> Document text
Cross-Engine Generalization: When evaluating against Gemini-2.0-Flash (without tuning), IF-GEO still leads Auto-GEO in WCP/WTR, indicating that "explicit cross-query coordination" is more generalizable than "engine-specific preference rules."
Robustness to Initial Ranking: Binned analysis by initial document rank shows that IF-GEO maintains stable gains even for low-ranked documents, proving it enhances "content robustness" rather than exploiting positional bias.

Highlights & Insights¶

Moving the "coordination mechanism" of multi-objective optimization directly into LLM editing is the primary conceptual innovation. GEO is no longer just prompt engineering or a stack of heuristics, but an optimization problem with a formalized objective function (including WCP/DR constraints).
The WCP/DR/WTR trio is a highly reusable evaluation framework: Many LLM applications face the "better average, but catastrophic failures in some cases" problem (recommendation, personalization, alignment). Upgrading from an "average-based" G-EVAL perspective to a risk-aware one should become an industry standard.
Structured requests with "reverse-retrieved queries + necessity scoring" is elegant: It translates fuzzy optimization intents into comparable, structured objects, enabling "semantic negotiation" between LLMs. This can migrate to prompt rewriting, PR reviews, and collaborative document editing.
Synthesizing compromises based on "score differences" instead of hard thresholds is a low-cost, flexible design that avoids the pain of tuning trade-off hyperparameters without massive manual labeling.

Limitations & Future Work¶

Inference Cost: The full pipeline requires \(N_q\) query mining steps + \(N_q \times N_s\) request generation steps + multi-step fusion + one rewrite. Token consumption is significantly higher than single-pass baselines; cost-per-visibility-gain analysis is missing.
Simulation Gap: Evaluations are performed on a simulated GE (GPT-4o-mini). Real-world performance on commercial GSEs like Perplexity or Bing AI remains unverified.
Single Point of Failure in Query Discovery: The blueprint quality depends entirely on the first step's representative query set. If the distribution shifts (e.g., in long-tail niches), subsequent fusion will be misaligned. There is a lack of research on whether the latter stages can recover from "wrong queries."

> Work order A
In the IF-GEO write-up, change "hard thresholds" to "fixed cutoffs" and give the passage from "Synthesizing compromises based" to "AI remains unverified.".
> Work order B
Carry the IF-GEO write-up further, starting after its last sentence.

> Record set
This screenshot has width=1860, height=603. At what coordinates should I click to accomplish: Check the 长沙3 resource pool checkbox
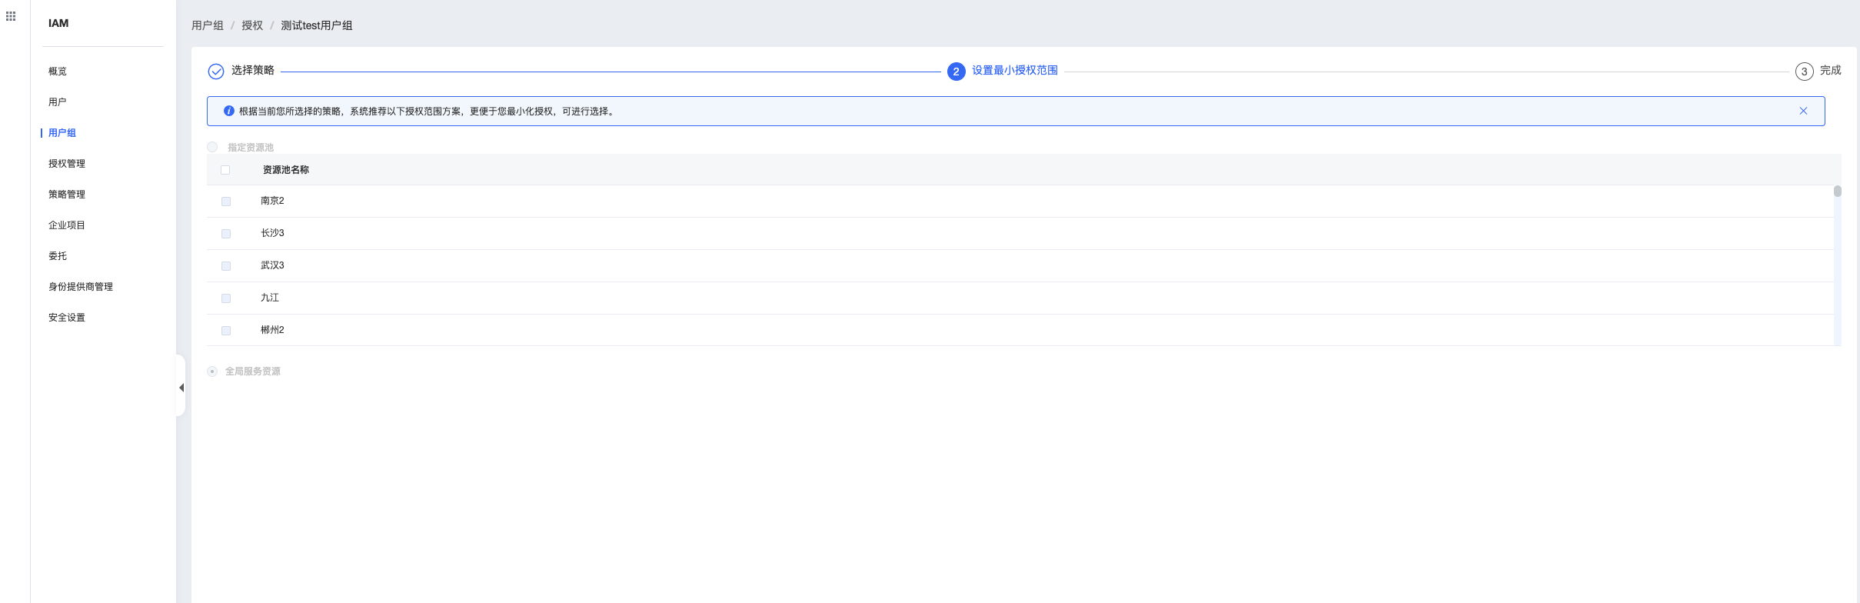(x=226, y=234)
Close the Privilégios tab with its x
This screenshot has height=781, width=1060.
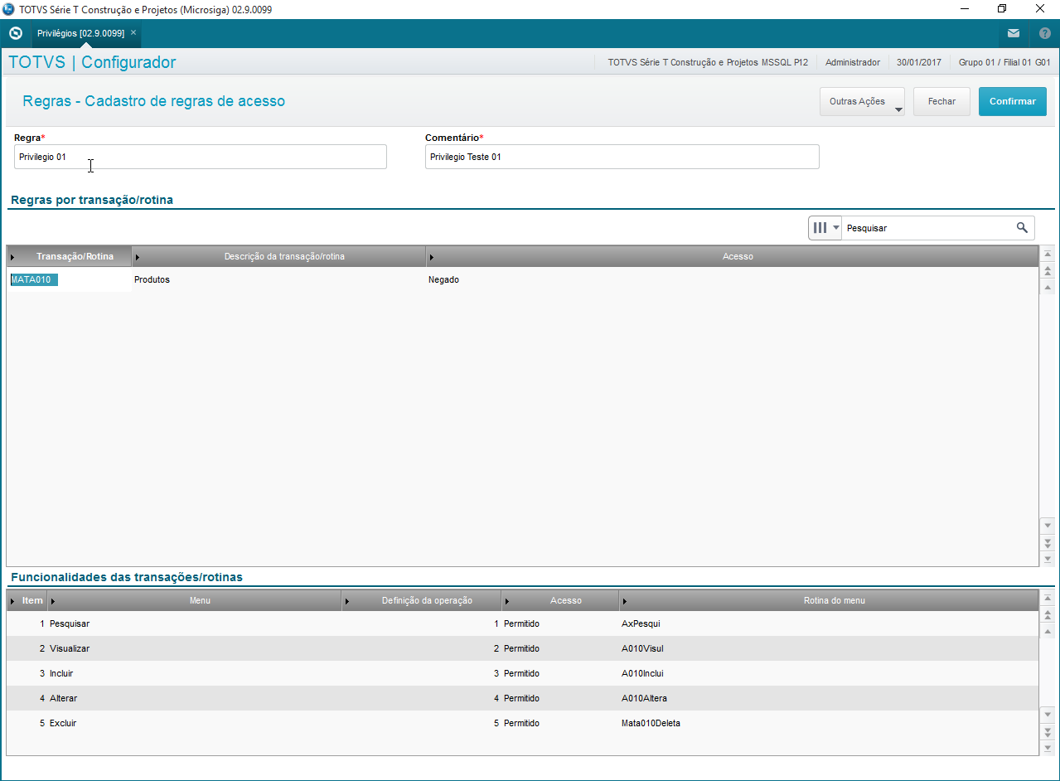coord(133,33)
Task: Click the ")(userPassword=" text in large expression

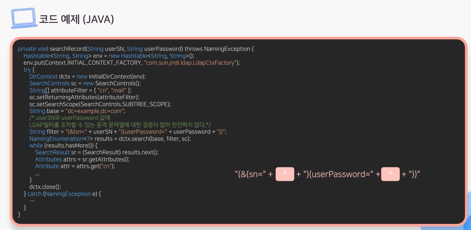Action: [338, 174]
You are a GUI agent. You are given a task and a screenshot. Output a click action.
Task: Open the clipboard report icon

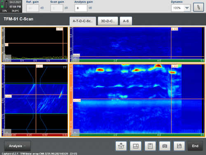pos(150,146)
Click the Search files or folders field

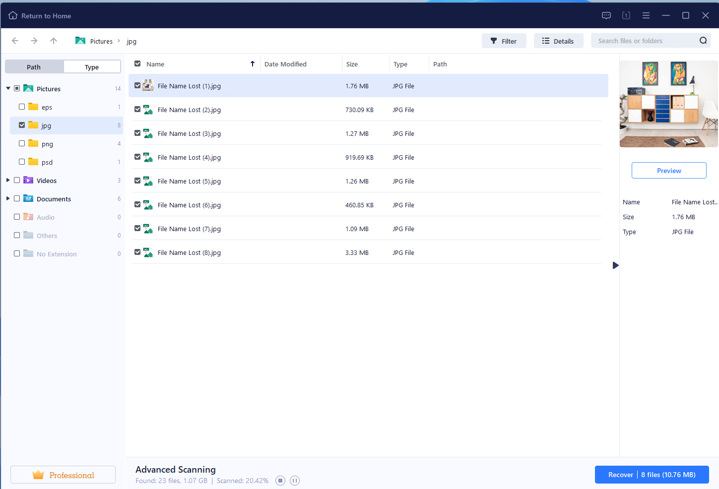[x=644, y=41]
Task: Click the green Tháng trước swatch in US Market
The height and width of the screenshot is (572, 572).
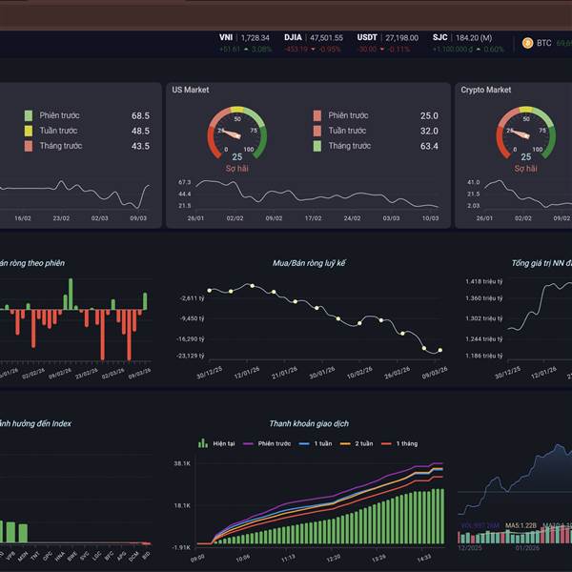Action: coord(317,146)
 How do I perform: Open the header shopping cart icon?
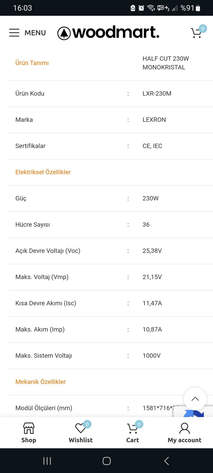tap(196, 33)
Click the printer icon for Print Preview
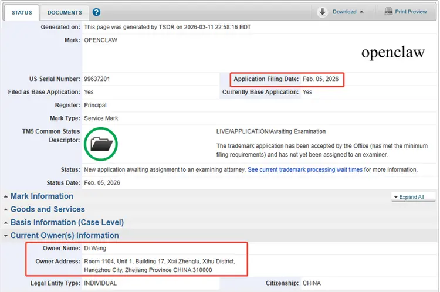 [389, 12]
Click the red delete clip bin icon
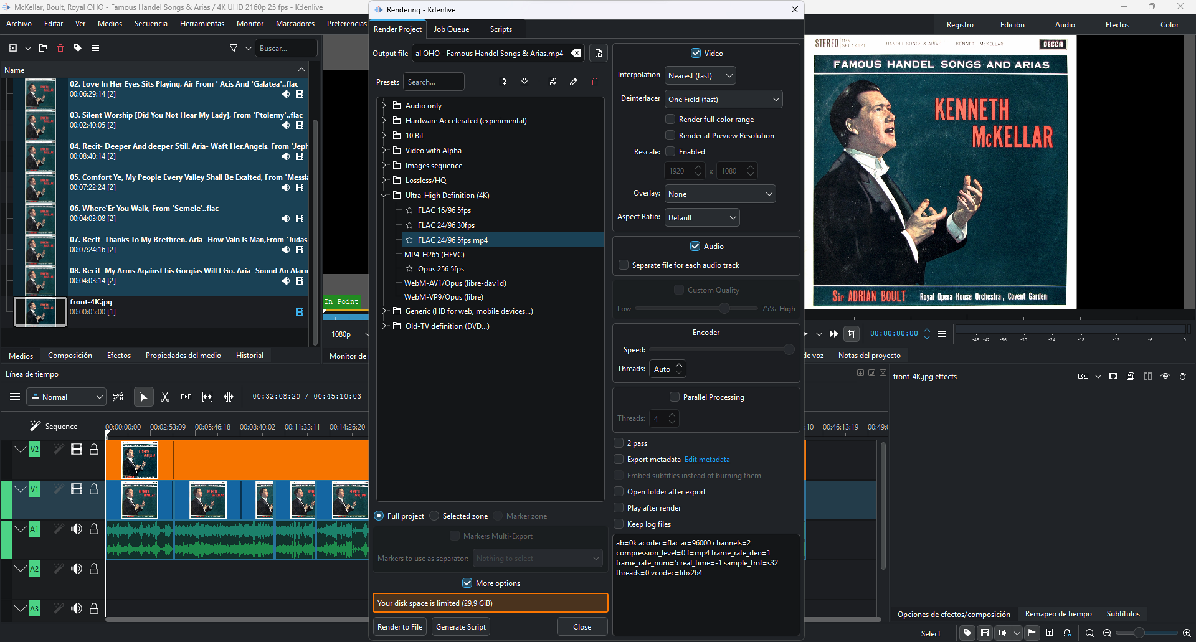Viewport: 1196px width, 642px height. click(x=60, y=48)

...

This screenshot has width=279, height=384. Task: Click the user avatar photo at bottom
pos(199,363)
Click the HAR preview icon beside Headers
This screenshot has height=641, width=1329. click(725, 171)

> Answer area A
Synthesizing compromises based on "score differences" instead of fixed cutoffs is a low-cost, flexible design that avoids the pain of tuning trade-off hyperparameters without massive manual labeling.

Limitations & Future Work¶

Inference Cost: The full pipeline requires \(N_q\) query mining steps + \(N_q \times N_s\) request generation steps + multi-step fusion + one rewrite. Token consumption is significantly higher than single-pass baselines; cost-per-visibility-gain analysis is missing.
Simulation Gap: Evaluations are performed on a simulated GE (GPT-4o-mini). Real-world performance on commercial GSEs like Perplexity or Bing AI remains unverified.

> Answer area B
vs GEO (KDD'24): GEO uses 9 manual heuristics (add citations, statistics, etc.) and is query-agnostic; IF-GEO is a query-aware coordination framework, upgrading GEO from heuristics to optimization.
vs Auto-GEO (Wu et al., 2025): Auto-GEO learns preference rules from large-scale ranking data but remains single-objective; IF-GEO performs individual document "diagnosis → editing" with explicit risk-aware optimization.
vs RAID (Chen et al., 2025b): RAID uses 4W multi-role reflection to infer a single intent trajectory; IF-GEO handles multi-intent and explicitly arbitrates conflicts. RAID lags significantly behind IF-GEO in multi-query scenarios.
vs General Multi-Objective Optimization (Pareto / ε-constraint): IF-GEO replaces complex solvers with LLM prompts. This is a successful case of the "LLM-as-decision-maker" paradigm, potentially inspiring more scenarios where LLMs replace traditional solvers.

Rating¶

Novelty: ⭐⭐⭐⭐ The combination of "diverge-then-converge + LLM conflict arbitration + risk-aware metrics" is new in the GEO field.
Experimental Thoroughness: ⭐⭐⭐⭐ Comprehensive comparison with 11 baselines, 4 stability metrics, ablation studies, and cross-model/ranking analysis, though lacking commercial GSE testing.
Writing Quality: ⭐⭐⭐⭐ Clear motivation, well-defined formulas, and intuitive physical interpretations of metrics.
Value: ⭐⭐⭐⭐ GEO is an emerging field; this work contributes both a methodology and an evaluation protocol (WCP/DR/WTR).